Saturday, July 12, 2014

Prisoner of Night and Fog - Anne Blankman

Title: Prisoner of Night and Fog
Author: Anne Blankman
Publisher: Balzer + Bray (HarperCollins), 2014 (Hardcover)
Length: 398 pages
Genre: Young Adult; Historical Fiction
Started: July 7, 2014
Finished: July 12, 2014

From the inside cover:

In 1930s Munich, danger lurks behind dark corners, and secrets are buried deep within the city. But Gretchen Muller, who grew up in the National Socialist Party under the wing of her Uncle Dolf, has been shielded from that side of society ever since her father traded his life for Dolf's, and Gretchen is his favourite, his pet.

Uncle Dolf is none other than Adolf Hitler. And Gretchen follows his every command.

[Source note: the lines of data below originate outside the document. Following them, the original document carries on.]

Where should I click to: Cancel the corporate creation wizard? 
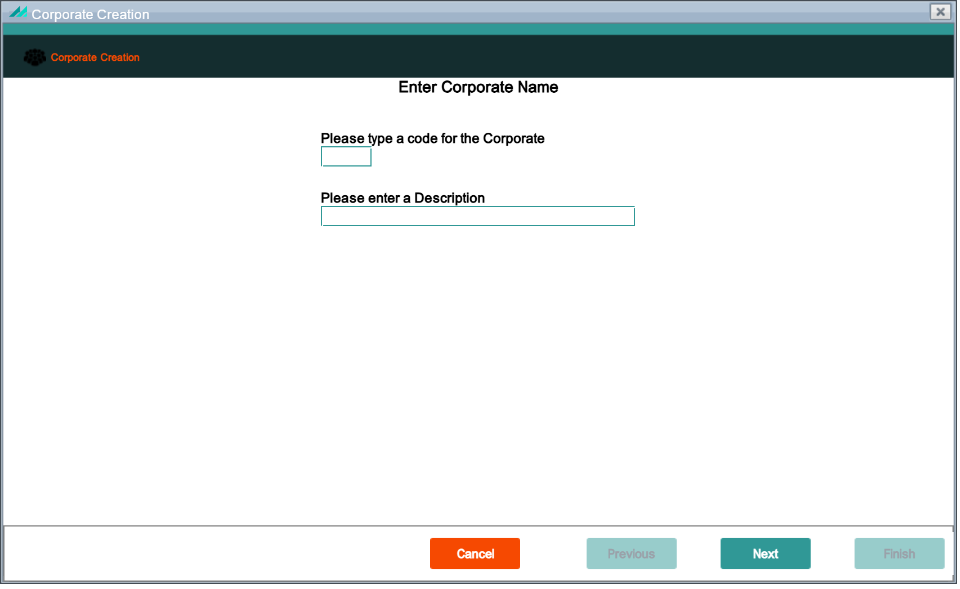(474, 553)
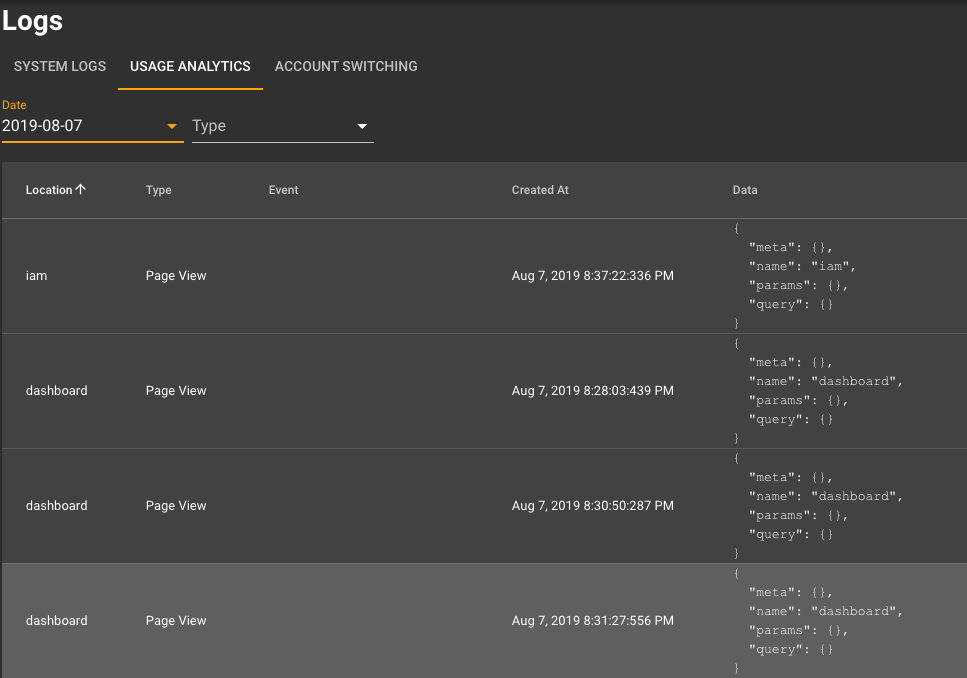Select the Usage Analytics tab

[x=190, y=67]
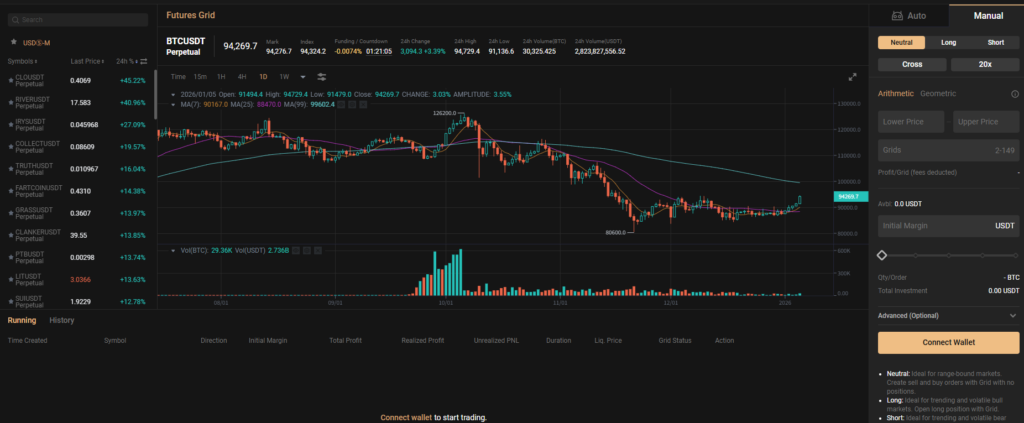Viewport: 1024px width, 423px height.
Task: Click the info icon beside Geometric
Action: [1014, 94]
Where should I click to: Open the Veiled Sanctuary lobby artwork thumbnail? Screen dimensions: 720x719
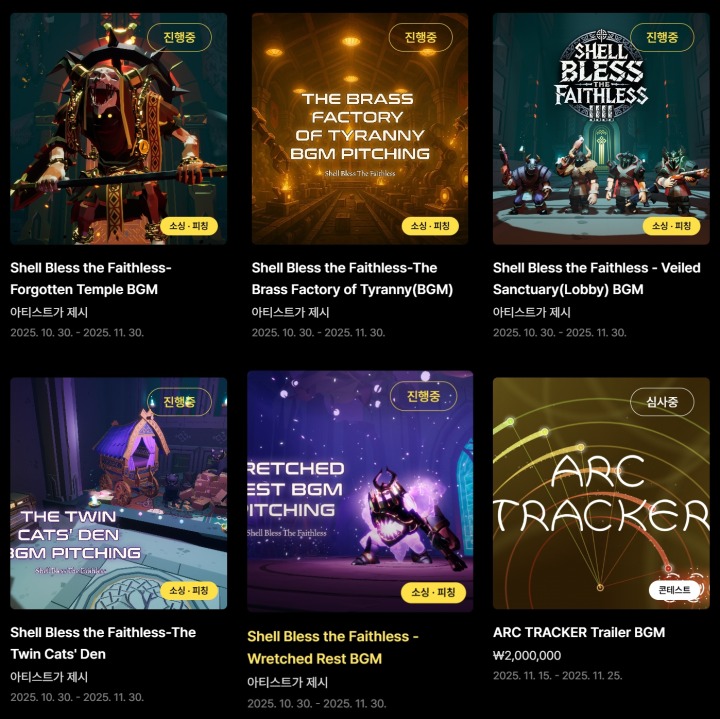601,129
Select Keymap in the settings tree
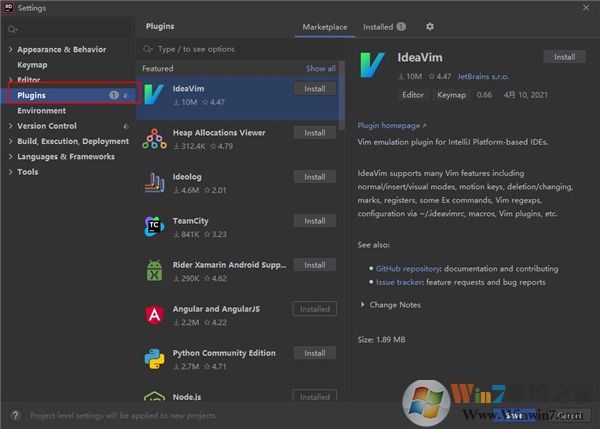The height and width of the screenshot is (429, 600). (32, 64)
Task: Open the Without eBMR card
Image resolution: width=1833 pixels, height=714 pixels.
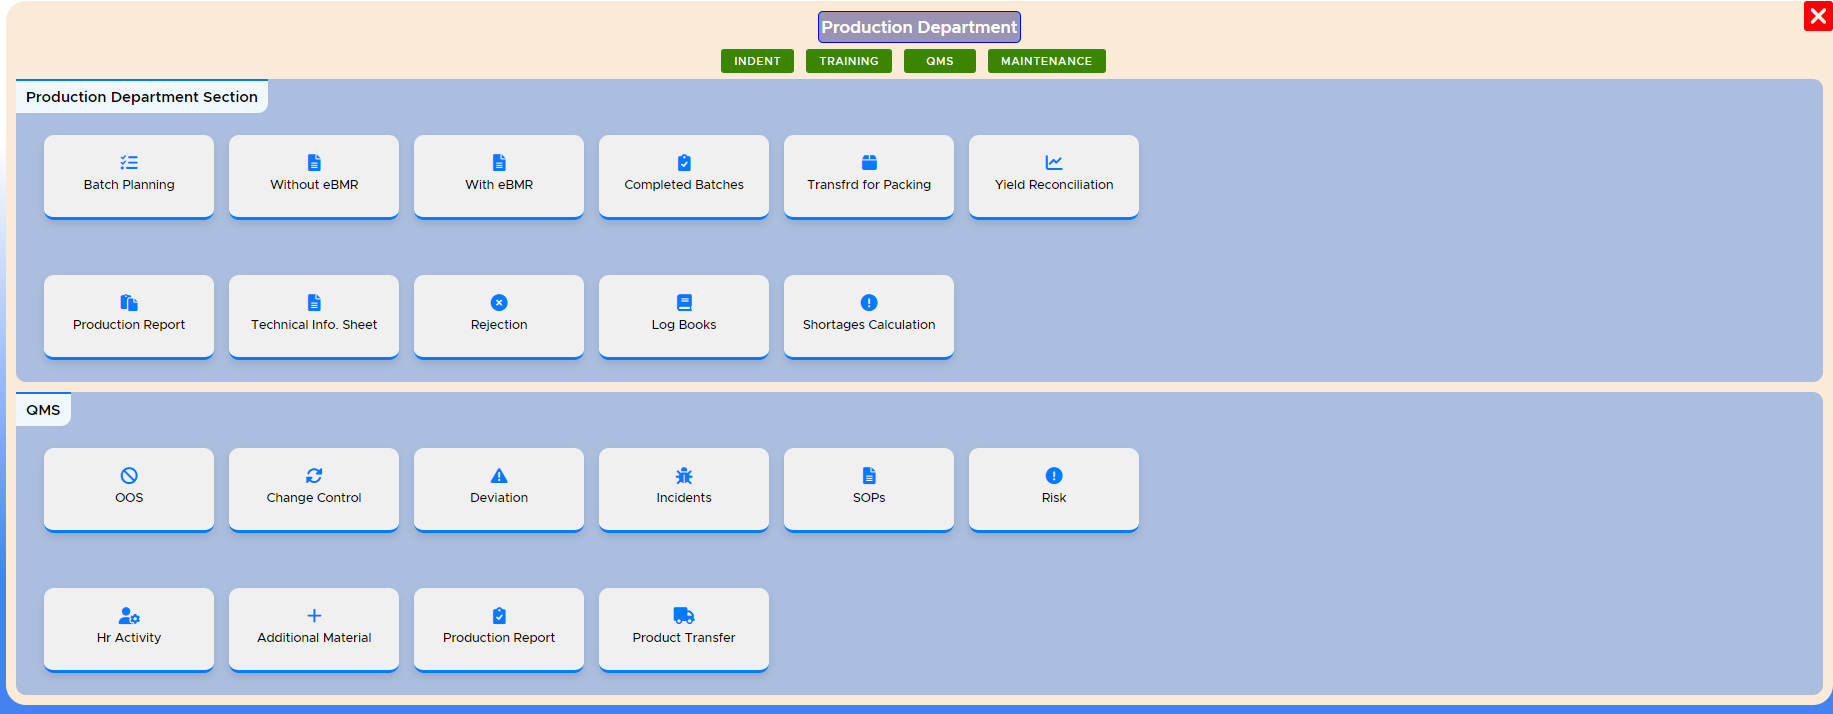Action: (x=314, y=175)
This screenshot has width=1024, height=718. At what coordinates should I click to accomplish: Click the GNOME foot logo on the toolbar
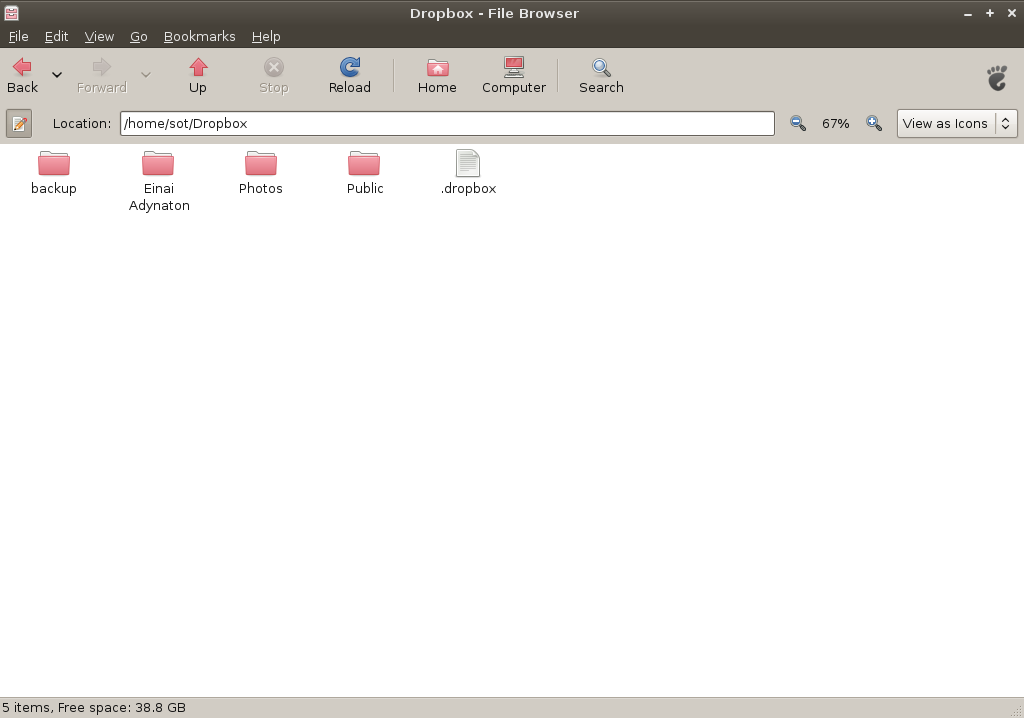[996, 77]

Until she meets a fearless and handsome young Jewish reporter named Daniel Cohen. Gretchen should despise Daniel, yet she can't stop herself from listening to his story: that her father, the adored Nazi martyr, was actually murdered by an unknown comrade. She also can't help the fierce attraction brewing between them, despite everything she's been taught to believe about Jews.

As Gretchen investigates the very people she's always considered friends, she must decide where her loyalties lie. Will she choose the safety of her former life as a Nazi darling, or will she dare to dig up the truth - even if it could get her and Daniel killed?

From debut author Anne Blankman comes this harrowing and evocative story about an ordinary girl faced with the extraordinary decision to give up everything she's ever believed...and to trust her own heart instead.

I'm a historical fiction buff, especially stories from the WWII era, and the plot was just too unique to pass up.

The story takes place in 1931, a short time before Hitler is elected to power, but the National Socialist Party is ever popular, and Hitler is admired like a celebrity. Gretchen and her family were looked after by "Uncle Dolf" after her father died after taking the hit meant for Hitler during the Beer Hall Putsch in 1923 when the party was in its infancy. Now seventeen, Gretchen is the party's little doll: blonde, innocent, smiling for photo ops for the newspapers and magazines. Though she nods her head when Hitler and her older brother spout the Nazi doctrine, she doesn't truly believe it in her heart, and those beliefs are further challenged when she meets Daniel who tells her his theories on her father's death. The two of them travel through Munich, talking to witnesses of the event, uncovering documents from the Great War, and piecing together the events that have since been covered up.

Looking at the rise of the Nazi party from the point of view of a young girl intimately connected to it is an incredibly interesting way to approach it. Hitler is portrayed as a kindly uncle, charming and attentive, and Gretchen doesn't begin to see him any differently until about half-way through the book. The author has definitely done her research, with three pages of bibliography sources at the end of the book. I also appreciated the author's note at the end that explains exactly which characters and events are fictional and which ones are from real history. This is actually the first book in a series, so I will definitely be picking up the subsequent instalments.

Wonderfully unique take on Hitler's rise to power in the 1930s.

Thoughts on the cover:
I love it. The way the model's face is photographed, it looks as if she's looking over her shoulder, fearing she's being followed, which fits the feel of the novel. The colours in the image above are much more vibrant than the actual cover was, the actual cover is more muted, giving the feel that the image is being looked at through a fog.